╭─ ページ抜粋

イカれ狂った映画だった。嫌いじゃないけど、後半とにかく気持ち悪くて「正視に耐えない」みたいな感じになる。その「気持ち悪さ」はかなり苦手だったなぁ。「ストップモーションアニメを制作している女性が、ストップモーションアニメのストーリーになぞらえるかのように現実が侵食され、狂っていってしまう」という設定・展開・構成はなかなか良かったので、「気持ち悪さ」の分減点、という感じの評価と言えるだろうか。
というわけで、まずはざっと内容の紹介をしよう。
エラは、ストップモーションアニメの制作を行っている。正確に言えば、ストップモーションアニメの制作を手伝っている、のだが。母が偉大なストップモーション・アニメーターであり、その世界では伝説的な存在なのだが、彼女は高齢で、恐らく職業病なのだろう、手に関節炎を患っている。そのため、母は自分では、人形たちを動かすことが出来ないのだ。そのため、娘のエラに人形の動かし方を指示する形で「最後の作品」を完成させようとしている。
そんな環境で育ったエラは当然、ストップモーションアニメが好きだし得意なのだが、ただ彼女には致命的な欠点があった。アイデアが浮かばないのだ。ストップモーションアニメのストーリーを考えようと思っても、何も出てこない。母親に「私のアイデアも活かせると思う」と言ってはみたものの、いざ深堀りされると何も出てこないし、恋人のトムから「自分の映画を作りたいと思わないの?」と聞かれても、上手く答えられない。
そんなある日のこと。ストップモーションアニメの制作中に母が脳卒中で倒れて、意識不明のまま入院することになってしまった。アニメ制作に根詰めすぎている様子を見ていたトムは、「しばらく家に戻るな」とアニメ制作から遠ざけようとしたのだが、やはり彼女は「母親の作品を完成させないと」という気持ちが強くなる。そこで、トムの紹介で、住人のほとんどが退去したアパートの一室にスタジオを構えることにした。自宅にあったアニメ制作に必要なものと、さらにベッドを運び込んで、母親の作品を完成させるつもりだ。

╰─

### 設問一覧
1. 映画評のあらすじに出てくる登場人物をすべて挙げてください。
2. 映画評によると、エラの母が自分で人形を動かせないのはなぜですか。
3. 映画評の最後の文の後から、内容の紹介を続けてください。
この後の記録は、映画評とは別の出典から取ったものです。

╭─ 抜粋データ

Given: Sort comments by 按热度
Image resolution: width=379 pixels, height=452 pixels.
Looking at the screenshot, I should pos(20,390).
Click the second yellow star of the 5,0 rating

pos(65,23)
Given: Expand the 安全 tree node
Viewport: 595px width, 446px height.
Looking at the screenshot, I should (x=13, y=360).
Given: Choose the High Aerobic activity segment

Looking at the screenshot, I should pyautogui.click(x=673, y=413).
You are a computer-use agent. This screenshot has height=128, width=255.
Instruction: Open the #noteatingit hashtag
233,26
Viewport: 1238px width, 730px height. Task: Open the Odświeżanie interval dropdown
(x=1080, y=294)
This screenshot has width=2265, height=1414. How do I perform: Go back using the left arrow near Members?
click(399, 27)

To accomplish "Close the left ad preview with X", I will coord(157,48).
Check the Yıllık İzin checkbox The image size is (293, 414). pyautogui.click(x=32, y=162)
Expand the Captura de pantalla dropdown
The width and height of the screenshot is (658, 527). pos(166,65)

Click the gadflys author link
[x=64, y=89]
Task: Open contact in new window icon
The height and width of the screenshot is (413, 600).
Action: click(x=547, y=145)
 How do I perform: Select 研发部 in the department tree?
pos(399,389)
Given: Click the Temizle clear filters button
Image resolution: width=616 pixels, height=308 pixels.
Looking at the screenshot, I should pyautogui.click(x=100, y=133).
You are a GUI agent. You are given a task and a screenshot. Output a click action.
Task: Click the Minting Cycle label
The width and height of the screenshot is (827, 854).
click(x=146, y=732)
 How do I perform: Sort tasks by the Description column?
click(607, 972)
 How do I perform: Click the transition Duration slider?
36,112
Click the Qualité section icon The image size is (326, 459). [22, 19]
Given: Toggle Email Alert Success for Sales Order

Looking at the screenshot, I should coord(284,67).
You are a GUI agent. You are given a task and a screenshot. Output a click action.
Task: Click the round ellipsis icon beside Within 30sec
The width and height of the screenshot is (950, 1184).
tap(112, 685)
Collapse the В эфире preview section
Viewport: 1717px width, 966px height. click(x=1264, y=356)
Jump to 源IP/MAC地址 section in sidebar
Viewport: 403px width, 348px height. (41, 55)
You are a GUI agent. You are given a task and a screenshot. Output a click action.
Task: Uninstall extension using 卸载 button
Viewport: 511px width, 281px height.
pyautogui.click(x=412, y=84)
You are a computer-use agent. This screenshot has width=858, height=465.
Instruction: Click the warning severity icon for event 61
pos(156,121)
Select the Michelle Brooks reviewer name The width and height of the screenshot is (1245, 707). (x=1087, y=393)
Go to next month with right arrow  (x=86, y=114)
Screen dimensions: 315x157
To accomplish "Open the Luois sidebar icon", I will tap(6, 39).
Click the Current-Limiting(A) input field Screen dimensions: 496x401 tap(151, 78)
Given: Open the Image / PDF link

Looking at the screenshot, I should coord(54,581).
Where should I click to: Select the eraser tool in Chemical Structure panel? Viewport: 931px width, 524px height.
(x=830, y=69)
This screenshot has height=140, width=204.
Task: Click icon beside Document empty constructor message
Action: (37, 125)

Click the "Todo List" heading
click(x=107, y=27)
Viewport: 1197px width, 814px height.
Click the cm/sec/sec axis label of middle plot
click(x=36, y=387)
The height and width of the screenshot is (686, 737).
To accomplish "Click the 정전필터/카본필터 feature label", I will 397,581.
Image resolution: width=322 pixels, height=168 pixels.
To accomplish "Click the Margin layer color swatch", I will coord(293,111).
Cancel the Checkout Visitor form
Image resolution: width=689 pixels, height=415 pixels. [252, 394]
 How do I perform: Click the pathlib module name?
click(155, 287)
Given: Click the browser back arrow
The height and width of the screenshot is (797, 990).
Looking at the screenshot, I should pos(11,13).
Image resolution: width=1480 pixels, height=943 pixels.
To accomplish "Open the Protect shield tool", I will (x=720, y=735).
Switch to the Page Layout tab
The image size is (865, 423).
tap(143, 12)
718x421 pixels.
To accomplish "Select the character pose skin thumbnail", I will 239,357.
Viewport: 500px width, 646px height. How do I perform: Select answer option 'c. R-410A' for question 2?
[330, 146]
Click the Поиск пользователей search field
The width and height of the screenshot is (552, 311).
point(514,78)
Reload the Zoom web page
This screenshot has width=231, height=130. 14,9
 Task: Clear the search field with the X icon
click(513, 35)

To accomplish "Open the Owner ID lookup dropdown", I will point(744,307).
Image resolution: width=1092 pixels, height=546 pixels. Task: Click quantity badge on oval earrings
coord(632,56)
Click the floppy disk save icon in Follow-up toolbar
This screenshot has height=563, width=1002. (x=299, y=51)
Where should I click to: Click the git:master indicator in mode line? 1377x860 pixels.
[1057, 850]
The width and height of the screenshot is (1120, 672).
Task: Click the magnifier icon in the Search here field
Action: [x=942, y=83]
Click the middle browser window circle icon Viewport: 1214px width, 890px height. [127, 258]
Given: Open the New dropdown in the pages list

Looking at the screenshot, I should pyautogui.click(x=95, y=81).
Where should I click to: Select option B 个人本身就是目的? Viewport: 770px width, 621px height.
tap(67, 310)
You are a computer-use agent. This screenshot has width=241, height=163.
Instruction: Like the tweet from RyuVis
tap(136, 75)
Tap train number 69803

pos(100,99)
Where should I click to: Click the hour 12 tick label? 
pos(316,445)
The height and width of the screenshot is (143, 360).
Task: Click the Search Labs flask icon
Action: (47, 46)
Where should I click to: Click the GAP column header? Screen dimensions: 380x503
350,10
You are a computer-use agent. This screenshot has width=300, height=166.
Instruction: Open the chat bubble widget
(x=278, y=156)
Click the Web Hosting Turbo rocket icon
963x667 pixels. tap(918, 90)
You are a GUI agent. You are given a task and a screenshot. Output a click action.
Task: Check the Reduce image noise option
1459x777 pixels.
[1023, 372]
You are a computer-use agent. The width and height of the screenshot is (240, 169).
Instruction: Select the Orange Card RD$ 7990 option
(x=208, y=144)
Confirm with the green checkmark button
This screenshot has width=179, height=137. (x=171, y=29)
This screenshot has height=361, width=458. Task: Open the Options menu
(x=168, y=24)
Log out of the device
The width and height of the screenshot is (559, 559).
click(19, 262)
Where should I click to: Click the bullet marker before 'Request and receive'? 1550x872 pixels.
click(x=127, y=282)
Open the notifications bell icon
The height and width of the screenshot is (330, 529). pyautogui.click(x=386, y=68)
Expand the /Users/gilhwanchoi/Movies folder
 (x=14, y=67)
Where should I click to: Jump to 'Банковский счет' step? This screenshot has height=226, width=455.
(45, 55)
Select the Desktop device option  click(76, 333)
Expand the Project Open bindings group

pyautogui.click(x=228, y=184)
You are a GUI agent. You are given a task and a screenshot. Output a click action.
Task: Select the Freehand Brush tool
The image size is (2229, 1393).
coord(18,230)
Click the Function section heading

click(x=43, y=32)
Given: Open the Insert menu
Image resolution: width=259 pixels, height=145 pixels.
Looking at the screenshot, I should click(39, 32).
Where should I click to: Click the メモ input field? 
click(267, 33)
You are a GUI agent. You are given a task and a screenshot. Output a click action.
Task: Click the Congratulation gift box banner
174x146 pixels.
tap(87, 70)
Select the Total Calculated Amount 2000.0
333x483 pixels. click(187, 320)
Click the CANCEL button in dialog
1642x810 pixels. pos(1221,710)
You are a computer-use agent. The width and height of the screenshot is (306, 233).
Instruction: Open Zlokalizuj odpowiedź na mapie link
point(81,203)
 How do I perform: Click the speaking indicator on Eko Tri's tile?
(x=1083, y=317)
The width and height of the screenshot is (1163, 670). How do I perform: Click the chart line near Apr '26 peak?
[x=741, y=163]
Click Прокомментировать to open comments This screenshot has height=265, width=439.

╰─

### 解答一覧
1. エラ、エラの母、トム

2. 手に関節炎を患っているからです。

3.
しかしやはり、アイデアが浮かばない欠点がつきまとう。母親の指示がなければ、どうしたらいいのか全然分からないのだ。そんな折、住民がいないはずの建物で、1人の少女と出会う。少女はストップモーションアニメに興味を持ち、そして「私の話でアニメを作ってよ」と言い始める。エラは母親の作品を完成させるためにここにいるわけで、そんな提案一蹴すべきだったのだが、エラはやはり「誰かに指示されること」に親しんでしまっていた。何の関係もない少女が語る物語を、言われるがままに作り始めるのだ。
最初こそ、良き共同制作者として2人のアニメ制作は順調に思えたのだが……。
今ここで説明したのは、「内容紹介」というか「設定紹介」みたいなもので、ここからストーリーはどんどん歪んでいくことになる。その歪み方を説明するのはなかなか難しく、「幻覚」「夢」「妄想」「現実」「アニメのストーリー」などが入り混じり、何が何だか分からなくなる。しかも途中までは、「これは夢だろう」「これは妄想だろう」みたいなことがなんとなく分かるようになっているが、後半に行けば行くほど、「これは幻覚なのか? それもとも現実なのか?」みたいに感じさせる展開になっていき、わけが分からない。まあ、わけが分からないだけならいいのだけど、とにかく「気持ち悪い」ので、後半になればなるほどちょっと受け付けない感が増してしまう。
ただ、「気持ち悪さ」を除けば、なかなか挑発的で狂気的な、どことなしに惹きつける何かを持つ作品という感じがした。そしてそこには、エラと少女が有する、それぞれに独特の「特異さ」みたいなものが関係しているのだと思う。
エラは、先ほども少し触れたが、「指示される方がしっくりくる人」なのだと思う。いや、本人の自覚がそうなのかはよく分からない。彼女は、自分では思いつかないストーリーを教えてくれる少女が、このアニメ映画を「私の物語」と口にする度に、「これは私の映画だ」と反論する。恐らくだが、意識レベルでは「自らの意思で前進していきたい」と思っているのだと思う。ただ、無意識レベルでは「常に誰かの指示を待っている」みたいな感じではないかという気がしている。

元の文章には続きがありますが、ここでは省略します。